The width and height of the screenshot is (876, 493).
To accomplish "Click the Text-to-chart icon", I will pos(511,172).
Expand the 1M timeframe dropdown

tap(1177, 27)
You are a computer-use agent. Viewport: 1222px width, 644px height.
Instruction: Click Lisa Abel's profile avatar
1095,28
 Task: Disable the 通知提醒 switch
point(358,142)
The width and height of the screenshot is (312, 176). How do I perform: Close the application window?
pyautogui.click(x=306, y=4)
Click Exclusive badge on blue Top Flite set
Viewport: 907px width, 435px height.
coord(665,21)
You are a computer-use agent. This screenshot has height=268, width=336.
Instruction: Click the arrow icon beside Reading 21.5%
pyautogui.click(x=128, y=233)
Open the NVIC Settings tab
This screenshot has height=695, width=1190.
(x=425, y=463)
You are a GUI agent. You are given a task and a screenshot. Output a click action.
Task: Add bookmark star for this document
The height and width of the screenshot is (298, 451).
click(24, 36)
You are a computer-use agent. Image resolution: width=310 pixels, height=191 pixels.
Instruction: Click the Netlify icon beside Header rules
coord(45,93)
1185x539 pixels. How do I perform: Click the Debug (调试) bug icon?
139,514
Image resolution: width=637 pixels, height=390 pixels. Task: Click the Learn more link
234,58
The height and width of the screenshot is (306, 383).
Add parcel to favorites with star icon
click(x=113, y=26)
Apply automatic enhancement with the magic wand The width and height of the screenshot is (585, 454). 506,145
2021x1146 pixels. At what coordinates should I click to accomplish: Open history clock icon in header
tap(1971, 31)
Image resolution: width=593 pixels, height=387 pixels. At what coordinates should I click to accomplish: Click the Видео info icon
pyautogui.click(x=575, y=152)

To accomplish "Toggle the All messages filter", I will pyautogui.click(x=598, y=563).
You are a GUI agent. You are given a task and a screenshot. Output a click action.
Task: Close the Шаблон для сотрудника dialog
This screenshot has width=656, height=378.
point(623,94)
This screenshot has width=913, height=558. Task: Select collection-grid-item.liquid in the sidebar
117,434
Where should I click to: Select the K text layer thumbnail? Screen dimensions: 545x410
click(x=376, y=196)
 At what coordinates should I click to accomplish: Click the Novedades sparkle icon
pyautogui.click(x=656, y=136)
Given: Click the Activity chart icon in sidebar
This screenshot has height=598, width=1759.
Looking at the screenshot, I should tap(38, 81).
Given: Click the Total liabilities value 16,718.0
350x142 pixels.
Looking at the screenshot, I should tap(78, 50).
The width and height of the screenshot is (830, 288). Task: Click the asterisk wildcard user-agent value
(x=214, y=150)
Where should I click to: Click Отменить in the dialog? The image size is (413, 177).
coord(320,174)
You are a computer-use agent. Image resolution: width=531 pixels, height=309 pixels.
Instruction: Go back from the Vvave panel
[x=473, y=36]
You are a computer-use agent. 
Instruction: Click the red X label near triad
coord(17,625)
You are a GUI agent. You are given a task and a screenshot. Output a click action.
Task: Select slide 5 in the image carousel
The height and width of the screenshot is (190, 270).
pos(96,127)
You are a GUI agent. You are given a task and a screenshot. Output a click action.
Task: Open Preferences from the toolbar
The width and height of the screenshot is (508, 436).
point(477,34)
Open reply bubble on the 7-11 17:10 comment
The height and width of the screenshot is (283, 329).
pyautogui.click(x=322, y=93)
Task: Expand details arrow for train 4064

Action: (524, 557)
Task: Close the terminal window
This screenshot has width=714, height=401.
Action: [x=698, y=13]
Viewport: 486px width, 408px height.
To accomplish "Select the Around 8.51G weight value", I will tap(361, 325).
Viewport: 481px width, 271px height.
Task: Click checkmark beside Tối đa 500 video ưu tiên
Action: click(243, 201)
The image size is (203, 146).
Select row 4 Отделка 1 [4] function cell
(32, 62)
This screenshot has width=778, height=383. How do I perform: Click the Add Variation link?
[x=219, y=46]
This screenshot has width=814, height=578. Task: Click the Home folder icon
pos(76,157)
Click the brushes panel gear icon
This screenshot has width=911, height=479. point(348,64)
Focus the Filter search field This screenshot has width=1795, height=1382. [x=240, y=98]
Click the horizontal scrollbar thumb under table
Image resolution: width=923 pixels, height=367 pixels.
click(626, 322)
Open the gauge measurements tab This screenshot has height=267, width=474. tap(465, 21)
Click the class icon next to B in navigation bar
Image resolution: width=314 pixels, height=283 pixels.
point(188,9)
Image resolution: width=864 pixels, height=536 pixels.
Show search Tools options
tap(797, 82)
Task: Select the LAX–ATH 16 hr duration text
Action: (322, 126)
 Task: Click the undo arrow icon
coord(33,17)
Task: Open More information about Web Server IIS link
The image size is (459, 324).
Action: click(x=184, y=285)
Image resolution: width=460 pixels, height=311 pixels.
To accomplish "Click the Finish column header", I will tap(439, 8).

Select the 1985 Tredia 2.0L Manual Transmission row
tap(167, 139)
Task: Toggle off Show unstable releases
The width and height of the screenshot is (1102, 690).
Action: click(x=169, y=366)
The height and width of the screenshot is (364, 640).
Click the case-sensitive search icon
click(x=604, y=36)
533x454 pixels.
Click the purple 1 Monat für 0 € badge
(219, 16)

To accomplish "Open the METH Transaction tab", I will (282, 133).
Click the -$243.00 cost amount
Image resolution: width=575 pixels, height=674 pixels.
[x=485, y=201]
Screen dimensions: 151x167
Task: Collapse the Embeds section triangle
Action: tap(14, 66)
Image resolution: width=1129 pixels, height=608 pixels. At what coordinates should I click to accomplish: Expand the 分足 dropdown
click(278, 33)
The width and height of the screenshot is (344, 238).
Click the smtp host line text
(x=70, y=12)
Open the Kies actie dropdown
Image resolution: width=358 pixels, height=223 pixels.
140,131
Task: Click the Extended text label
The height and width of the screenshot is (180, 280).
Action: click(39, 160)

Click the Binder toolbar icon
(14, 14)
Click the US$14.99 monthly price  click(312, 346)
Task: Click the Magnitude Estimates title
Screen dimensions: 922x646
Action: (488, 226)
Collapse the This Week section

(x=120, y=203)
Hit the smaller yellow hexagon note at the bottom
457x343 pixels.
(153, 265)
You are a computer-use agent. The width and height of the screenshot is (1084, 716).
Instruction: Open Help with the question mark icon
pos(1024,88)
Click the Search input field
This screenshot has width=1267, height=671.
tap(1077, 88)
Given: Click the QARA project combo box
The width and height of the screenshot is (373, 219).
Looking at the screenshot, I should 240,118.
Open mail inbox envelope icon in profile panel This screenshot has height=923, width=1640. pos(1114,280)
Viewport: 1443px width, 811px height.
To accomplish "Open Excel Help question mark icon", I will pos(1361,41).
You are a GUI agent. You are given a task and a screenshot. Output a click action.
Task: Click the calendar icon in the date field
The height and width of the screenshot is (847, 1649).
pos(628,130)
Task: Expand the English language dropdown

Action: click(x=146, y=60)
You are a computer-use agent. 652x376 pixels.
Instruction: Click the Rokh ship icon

__________________________________________________

> TASK DETAILS:
Rewrite all the records above, changing "GUI agent" to "interface agent" wherever it occurs and leaving every other word untouched.

> RESULT BELOW:
The width and height of the screenshot is (876, 493).
To accomplish "Click the Text-to-chart icon", I will pos(511,172).
Expand the 1M timeframe dropdown

tap(1177, 27)
You are a computer-use agent. Viewport: 1222px width, 644px height.
Instruction: Click Lisa Abel's profile avatar
1095,28
 Task: Disable the 通知提醒 switch
point(358,142)
The width and height of the screenshot is (312, 176). How do I perform: Close the application window?
pyautogui.click(x=306, y=4)
Click Exclusive badge on blue Top Flite set
Viewport: 907px width, 435px height.
coord(665,21)
You are a computer-use agent. This screenshot has height=268, width=336.
Instruction: Click the arrow icon beside Reading 21.5%
pyautogui.click(x=128, y=233)
Open the NVIC Settings tab
This screenshot has height=695, width=1190.
(x=425, y=463)
You are a interface agent. You are given a task and a screenshot. Output a click action.
Task: Add bookmark star for this document
The height and width of the screenshot is (298, 451).
click(24, 36)
You are a computer-use agent. Image resolution: width=310 pixels, height=191 pixels.
Instruction: Click the Netlify icon beside Header rules
coord(45,93)
1185x539 pixels. How do I perform: Click the Debug (调试) bug icon?
139,514
Image resolution: width=637 pixels, height=390 pixels. Task: Click the Learn more link
234,58
The height and width of the screenshot is (306, 383).
Add parcel to favorites with star icon
click(x=113, y=26)
Apply automatic enhancement with the magic wand The width and height of the screenshot is (585, 454). 506,145
2021x1146 pixels. At what coordinates should I click to accomplish: Open history clock icon in header
tap(1971, 31)
Image resolution: width=593 pixels, height=387 pixels. At what coordinates should I click to accomplish: Click the Видео info icon
pyautogui.click(x=575, y=152)

To accomplish "Toggle the All messages filter", I will pyautogui.click(x=598, y=563).
You are a interface agent. You are given a task and a screenshot. Output a click action.
Task: Close the Шаблон для сотрудника dialog
This screenshot has width=656, height=378.
point(623,94)
This screenshot has width=913, height=558. Task: Select collection-grid-item.liquid in the sidebar
117,434
Where should I click to: Select the K text layer thumbnail? Screen dimensions: 545x410
click(x=376, y=196)
 At what coordinates should I click to accomplish: Click the Novedades sparkle icon
pyautogui.click(x=656, y=136)
Given: Click the Activity chart icon in sidebar
This screenshot has height=598, width=1759.
Looking at the screenshot, I should tap(38, 81).
Given: Click the Total liabilities value 16,718.0
350x142 pixels.
Looking at the screenshot, I should tap(78, 50).
The width and height of the screenshot is (830, 288). Task: Click the asterisk wildcard user-agent value
(x=214, y=150)
Where should I click to: Click Отменить in the dialog? The image size is (413, 177).
coord(320,174)
You are a computer-use agent. Image resolution: width=531 pixels, height=309 pixels.
Instruction: Go back from the Vvave panel
[x=473, y=36]
You are a computer-use agent. 
Instruction: Click the red X label near triad
coord(17,625)
You are a interface agent. You are given a task and a screenshot. Output a click action.
Task: Select slide 5 in the image carousel
The height and width of the screenshot is (190, 270).
pos(96,127)
You are a interface agent. You are given a task and a screenshot. Output a click action.
Task: Open Preferences from the toolbar
The width and height of the screenshot is (508, 436).
point(477,34)
Open reply bubble on the 7-11 17:10 comment
The height and width of the screenshot is (283, 329).
pyautogui.click(x=322, y=93)
Task: Expand details arrow for train 4064

Action: (524, 557)
Task: Close the terminal window
This screenshot has width=714, height=401.
Action: [x=698, y=13]
Viewport: 486px width, 408px height.
To accomplish "Select the Around 8.51G weight value", I will tap(361, 325).
Viewport: 481px width, 271px height.
Task: Click checkmark beside Tối đa 500 video ưu tiên
Action: click(243, 201)
The image size is (203, 146).
Select row 4 Отделка 1 [4] function cell
(32, 62)
This screenshot has width=778, height=383. How do I perform: Click the Add Variation link?
[x=219, y=46]
This screenshot has width=814, height=578. Task: Click the Home folder icon
pos(76,157)
Click the brushes panel gear icon
This screenshot has width=911, height=479. point(348,64)
Focus the Filter search field This screenshot has width=1795, height=1382. [x=240, y=98]
Click the horizontal scrollbar thumb under table
Image resolution: width=923 pixels, height=367 pixels.
click(626, 322)
Open the gauge measurements tab This screenshot has height=267, width=474. tap(465, 21)
Click the class icon next to B in navigation bar
Image resolution: width=314 pixels, height=283 pixels.
point(188,9)
Image resolution: width=864 pixels, height=536 pixels.
Show search Tools options
tap(797, 82)
Task: Select the LAX–ATH 16 hr duration text
Action: (322, 126)
 Task: Click the undo arrow icon
coord(33,17)
Task: Open More information about Web Server IIS link
The image size is (459, 324).
Action: click(x=184, y=285)
Image resolution: width=460 pixels, height=311 pixels.
To accomplish "Click the Finish column header", I will tap(439, 8).

Select the 1985 Tredia 2.0L Manual Transmission row
tap(167, 139)
Task: Toggle off Show unstable releases
The width and height of the screenshot is (1102, 690).
Action: click(x=169, y=366)
The height and width of the screenshot is (364, 640).
Click the case-sensitive search icon
click(x=604, y=36)
533x454 pixels.
Click the purple 1 Monat für 0 € badge
(219, 16)

To accomplish "Open the METH Transaction tab", I will (282, 133).
Click the -$243.00 cost amount
Image resolution: width=575 pixels, height=674 pixels.
[x=485, y=201]
Screen dimensions: 151x167
Task: Collapse the Embeds section triangle
Action: tap(14, 66)
Image resolution: width=1129 pixels, height=608 pixels. At what coordinates should I click to accomplish: Expand the 分足 dropdown
click(278, 33)
The width and height of the screenshot is (344, 238).
Click the smtp host line text
(x=70, y=12)
Open the Kies actie dropdown
Image resolution: width=358 pixels, height=223 pixels.
140,131
Task: Click the Extended text label
The height and width of the screenshot is (180, 280).
Action: click(39, 160)

Click the Binder toolbar icon
(14, 14)
Click the US$14.99 monthly price  click(312, 346)
Task: Click the Magnitude Estimates title
Screen dimensions: 922x646
Action: (488, 226)
Collapse the This Week section

(x=120, y=203)
Hit the smaller yellow hexagon note at the bottom
457x343 pixels.
(153, 265)
You are a computer-use agent. The width and height of the screenshot is (1084, 716).
Instruction: Open Help with the question mark icon
pos(1024,88)
Click the Search input field
This screenshot has width=1267, height=671.
tap(1077, 88)
Given: Click the QARA project combo box
The width and height of the screenshot is (373, 219).
Looking at the screenshot, I should 240,118.
Open mail inbox envelope icon in profile panel This screenshot has height=923, width=1640. pos(1114,280)
Viewport: 1443px width, 811px height.
To accomplish "Open Excel Help question mark icon", I will pos(1361,41).
You are a interface agent. You are given a task and a screenshot. Output a click action.
Task: Click the calendar icon in the date field
The height and width of the screenshot is (847, 1649).
pos(628,130)
Task: Expand the English language dropdown

Action: click(x=146, y=60)
You are a computer-use agent. 652x376 pixels.
Instruction: Click the Rokh ship icon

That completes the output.